China lithium price poised for further decline in 2024 – analysts

Lithium carbonate precipitate. Stock image.

Lithium carbonate prices in top consumer China could fall by more than 30% next year from the current level, analysts say, as growing supply from all major producers outpaces the rise in demand from battery users.

Prices of the chemical used in batteries in China, also the world’s largest producer, have already tumbled 77% this year after Beijing slashed subsidies for electric vehicles from January, dragging down lithium ore prices and hurting global miners’ profit margins.

The spot price of lithium carbonate hit a more than two-year low of 115,500 yuan ($16,185.54) per metric ton this week, and is likely to drop to as low as 80,000 yuan next year as global supply continues to rise, said four China-based analysts.

One of them expects the price to hit 100,000 yuan by end of this year.

Prices outside China tend to follow a similar trend, with benchmark lithium carbonate prices to China, Japan and South Korea of $18.50 per kg on Thursday, down 77% from a peak of $81 per kg in November 2022.

The most-traded January contract on the Guangzhou Futures Exchange hit a fresh low of 106,200 yuan per ton on Thursday, less than half of its listing price when trading began in July.

The price plunge will hit high-cost lithium producers, but offer some support to a slowing EV sector.
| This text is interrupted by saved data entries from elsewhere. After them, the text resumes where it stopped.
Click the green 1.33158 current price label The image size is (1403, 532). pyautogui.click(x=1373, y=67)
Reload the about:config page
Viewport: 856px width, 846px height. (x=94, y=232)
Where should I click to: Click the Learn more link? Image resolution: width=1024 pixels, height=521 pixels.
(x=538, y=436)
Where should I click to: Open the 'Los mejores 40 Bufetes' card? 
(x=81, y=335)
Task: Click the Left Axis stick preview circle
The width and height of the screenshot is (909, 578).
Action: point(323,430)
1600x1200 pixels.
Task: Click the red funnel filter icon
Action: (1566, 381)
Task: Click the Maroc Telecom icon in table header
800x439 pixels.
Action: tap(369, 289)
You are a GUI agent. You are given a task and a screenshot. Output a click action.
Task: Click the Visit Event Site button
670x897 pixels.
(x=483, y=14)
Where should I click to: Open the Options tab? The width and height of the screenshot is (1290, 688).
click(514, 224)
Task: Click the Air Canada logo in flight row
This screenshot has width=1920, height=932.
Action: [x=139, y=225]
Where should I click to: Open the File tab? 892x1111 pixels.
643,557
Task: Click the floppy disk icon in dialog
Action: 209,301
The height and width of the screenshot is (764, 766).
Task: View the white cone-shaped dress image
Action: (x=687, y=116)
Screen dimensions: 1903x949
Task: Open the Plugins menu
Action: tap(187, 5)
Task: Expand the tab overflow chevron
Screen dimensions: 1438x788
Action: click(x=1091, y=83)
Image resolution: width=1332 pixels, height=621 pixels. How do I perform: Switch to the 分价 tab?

China produces about 70% of the world’s batteries and over half of its EVs.

Domestic EV car sales are forecast to grow 25% to 9.44 million units next year, slowing from annual growth of 31% and 89% in 2023 and 2022 respectively, CITIC Futures said last month.

A slower growth rate is also projected for the energy storage sector, the second-biggest lithium consumer, due to softening domestic and overseas demand, the brokerage added.

Supply surge

Global lithium supply, meanwhile, will jump by 40% in 2024, UBS forecast last week, to more than 1.4 million tons of lithium carbonate equivalent.

Output in top producers Australia and Latin America will rise 22% and 29% respectively, while that in Africa is expected to double, driven by projects in Zimbabwe, the bank said.

Chinese production will also jump 40% in the next two years, said UBS, driven by a major CATL project in southern Jiangxi province.

The supply surge will result in a global lithium surplus of 12%, up from 4% this year, according to CITIC Futures.

It expects Chinese lithium carbonate prices as low as 80,000 yuan a ton in 2024, averaging at around 100,000 yuan, equivalent to production costs in Jiangxi, China’s biggest producing region of the chemical.

Producers there mostly use locally mined lepidolite, a hard rock lithium ore, for production, and costs for those who own mining assets range from 80,000 to 120,000 yuan, according to two producers and two analysts.

For producers relying on external ore supply, costs can rise to 200,000 yuan per ton, analysts said.

Some major producers in Jiangxi, normally a third of the country’s output, have already lowered production since September, according to information provider Mysteel.

But producers elsewhere like the lakes of northwestern Qinghai province, with costs estimated at about 50,000 yuan per ton, are still expanding.

Costs for major producers using spodumene, another ore, imported from their own mines are estimated by analysts at about 70,000 yuan.